Two weeks ago Big Government reported that Facebook and Politico created a new partnership to reveal users’ public private messages–if and when they relate to their feelings about a political candidate–will be fed through a ‘sentiment analysis tool’ and potentially reported on Politico.

Conservatives should understandably have concerns about Politico’s upcoming reporting since most Facebook users are young and supportive of Barack Obama–in fact Facebook’s own CEO Mark Zuckerberg has been rumored to be an Obama fan, too.

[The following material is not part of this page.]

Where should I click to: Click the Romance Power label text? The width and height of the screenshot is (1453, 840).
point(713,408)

But now there’s new criticism coming from the left: Christopher Calabrese of the The American Civil Liberties Union’s  (ACLU) Legislative Office posted a blog on January 13th stressing their concerns:

Most troubling is Facebook’s willingness to search and collect users’ private political preferences and thoughts, preferences they may have shared only with their closest friend in a private email.

This raises at least three concerns. The first is that many users may not want to be part of any “sentiment analysis” or poll. For example, they may be a firm supporter of Mitt Romney but find Ron Paul’s ideas interesting. Are they now going to feel hesitant to talk about Paul’s ideas out of awareness that it might be registered as support or boost a candidate they don’t like? Second, we don’t see any mention of user consent anywhere in Facebook’s announcement. How has Facebook decided that users agreed that their personal communications can and should be used in this way?

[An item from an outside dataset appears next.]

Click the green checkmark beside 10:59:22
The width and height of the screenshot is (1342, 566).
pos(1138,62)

Finally, what other uses might this information be put to in the future? Will it be used to serve users ads from politicians or manipulate voting preferences in some way? We can see the marketing materials from Facebook now: “Candidates, serve ads to secret supporters! No one knows about their preferences except their closest friends and us.”

The real question here is what are Facebook’s motives? In the wake of its first public offering of an IPO at $5 billion, analysts are saying that the social utility is worth a total of $85 to $100 billion–the biggest Silicon Valley IPO ever. Last year Facebook earned a revenue of $3.71 billion up 88 percent from 2010.

With such stunning financial success, why is such an invasive measure necessary?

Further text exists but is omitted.